Problem statement:
With images excluded, write out each entry below exactly as given.

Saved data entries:
--- START ---
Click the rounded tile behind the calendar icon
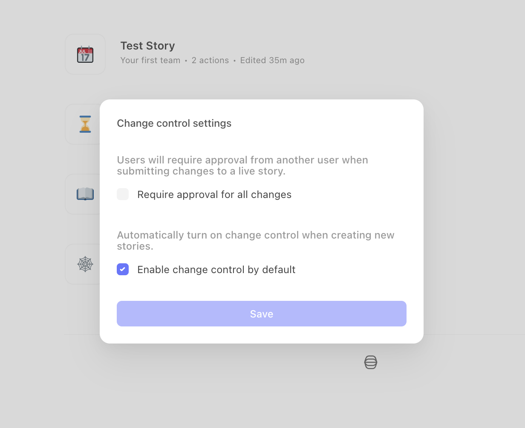The width and height of the screenshot is (525, 428). click(x=85, y=54)
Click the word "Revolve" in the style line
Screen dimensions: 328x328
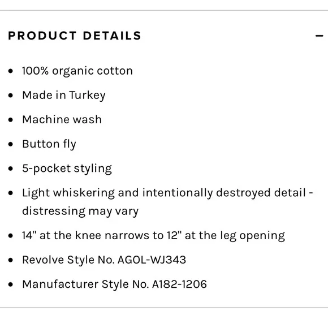click(43, 260)

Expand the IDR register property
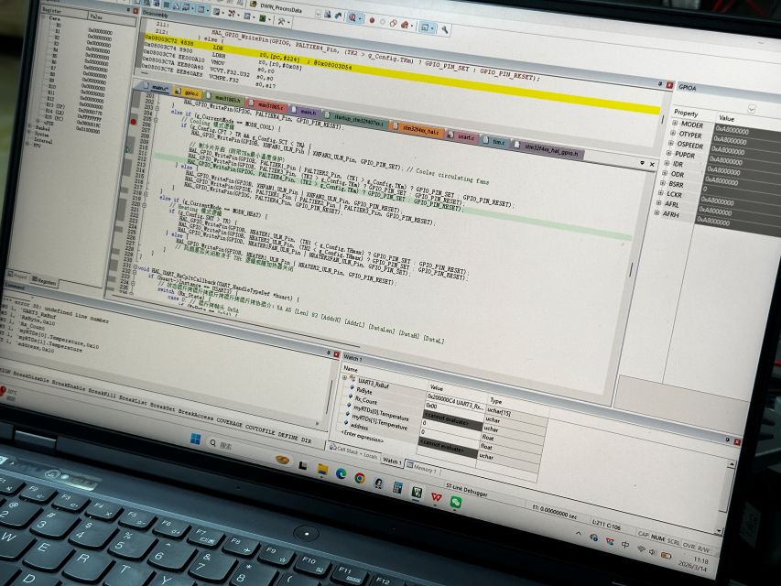[x=667, y=164]
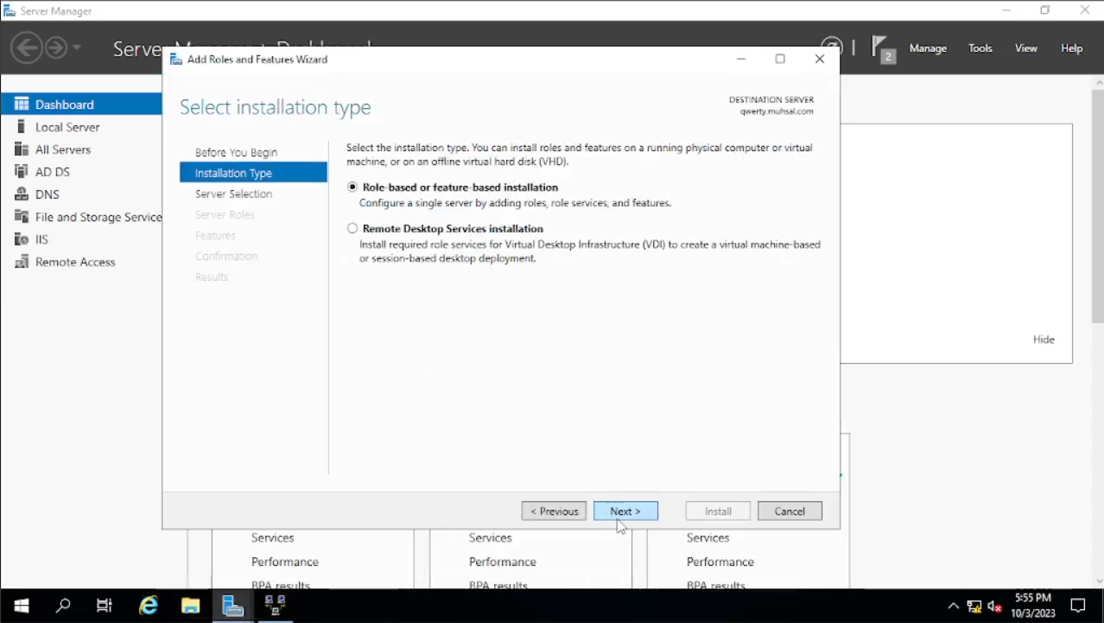Open IIS in the navigation pane
Image resolution: width=1104 pixels, height=623 pixels.
click(x=41, y=239)
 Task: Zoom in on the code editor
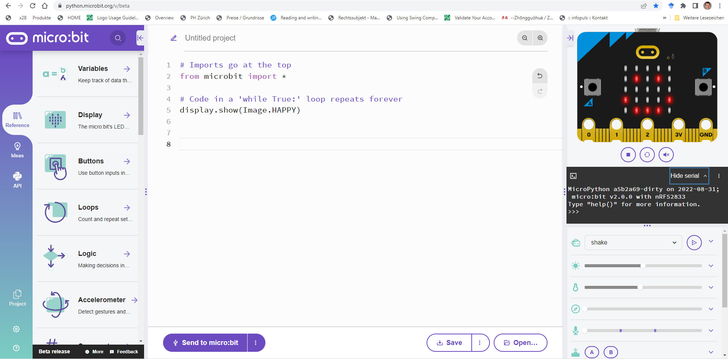tap(540, 38)
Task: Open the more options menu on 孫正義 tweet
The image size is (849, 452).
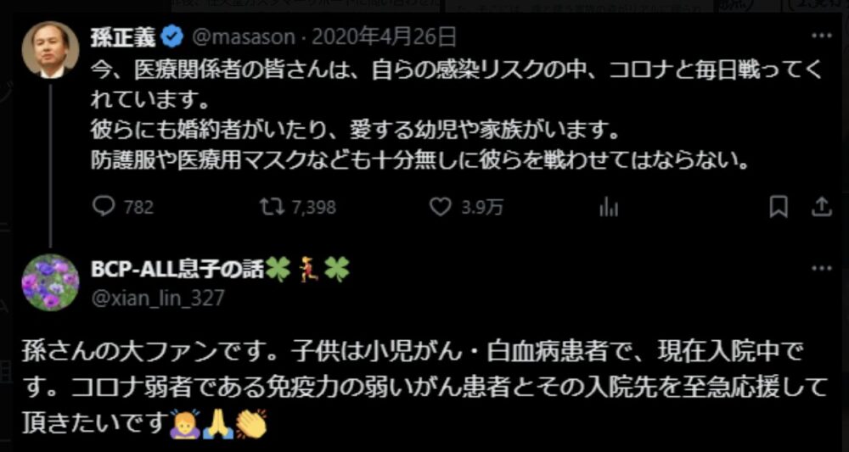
--- END ---
The answer:
Click the rounded tile behind the calendar icon
The width and height of the screenshot is (525, 428). click(x=85, y=54)
Click the word "Revolve" in the style line
Screen dimensions: 328x328
click(43, 260)

Expand the IDR register property
[x=667, y=164]
Open IIS in the navigation pane
Image resolution: width=1104 pixels, height=623 pixels.
click(x=41, y=239)
 Task: Zoom in on the code editor
tap(540, 38)
Task: Open the more options menu on 孫正義 tweet
The image size is (849, 452).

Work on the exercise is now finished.